Key Details of the NCD Issue

The following table summarises the key terms and parameters of the NCD allotment as disclosed by the company:

Parameter: Details
Issue Size: ₹5,00,00,000/- (Indian Rupees Five Crore) – Series-A
Number of NCDs Allotted: 5,00,000
Face Value per NCD: INR 100/-
Listing Status: Unlisted
Date of Allotment: May 11, 2026
Date of Maturity: November 10, 2027
Tenure: 18 (Eighteen) months from the Date of Allotment
Coupon Rate (Series-A): 16% (Sixteen percent) per annum
Interest Payment Frequency: Quarterly
Date of Principal Repayment: November 10, 2027
Mode of Issuance: Private Placement

Security and Charge Details

The NCDs are secured by way of hypothecation on a pari-passu charge over the assets of the company. The security covers loans and advances, receivables, investments, current and other assets held by F MEC International Financial Services, created in favour of the Debenture Trustee as set out in the Debenture Trust Deed. The security is structured such that a cover of at least 100% of the outstanding principal amounts of the NCDs and interest thereon is maintained at all times until the Maturity Date.
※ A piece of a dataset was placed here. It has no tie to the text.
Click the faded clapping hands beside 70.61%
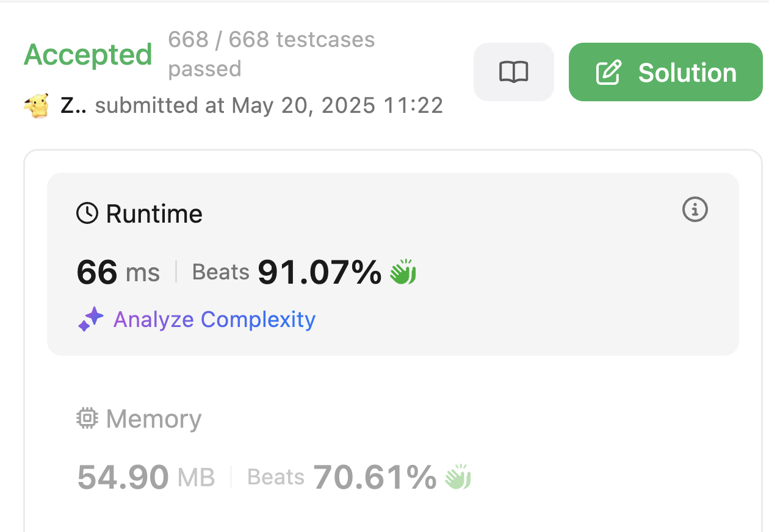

Assets specifically and exclusively charged in favour of certain existing charge holders are excluded from this security arrangement.

Default and Redemption Terms

In the event of a default in payment of interest and/or principal redemption on the due dates, an additional interest of 2% per annum over the Coupon Rate will be payable by the company for the defaulting period. The debentures shall be redeemed as per the terms mentioned under the Debenture Trust Deed. No special rights, interests, or privileges are attached to the instrument. The disclosure was signed and submitted by Ronika Dhall, Company Secretary and Compliance Officer (M.No.: A39463), on behalf of F MEC International Financial Services Limited.

Historical Stock Returns for F Mec International Financial Services

1 Day5 Days1 Month6 Months1 Year5 Years
+5.00%0.0%0.0%0.0%0.0%+2,172.95%

How will F MEC International Financial Services deploy the ₹5 crore raised through this NCD issue, and which business segments are likely to benefit from this capital infusion?

Given the 16% coupon rate — significantly above typical market rates — what does this signal about the company's credit risk profile and its ability to attract institutional investors for future fundraising?

Will F MEC International Financial Services consider listing these NCDs on a recognized stock exchange in the future to improve liquidity for debenture holders, and what regulatory steps would that require?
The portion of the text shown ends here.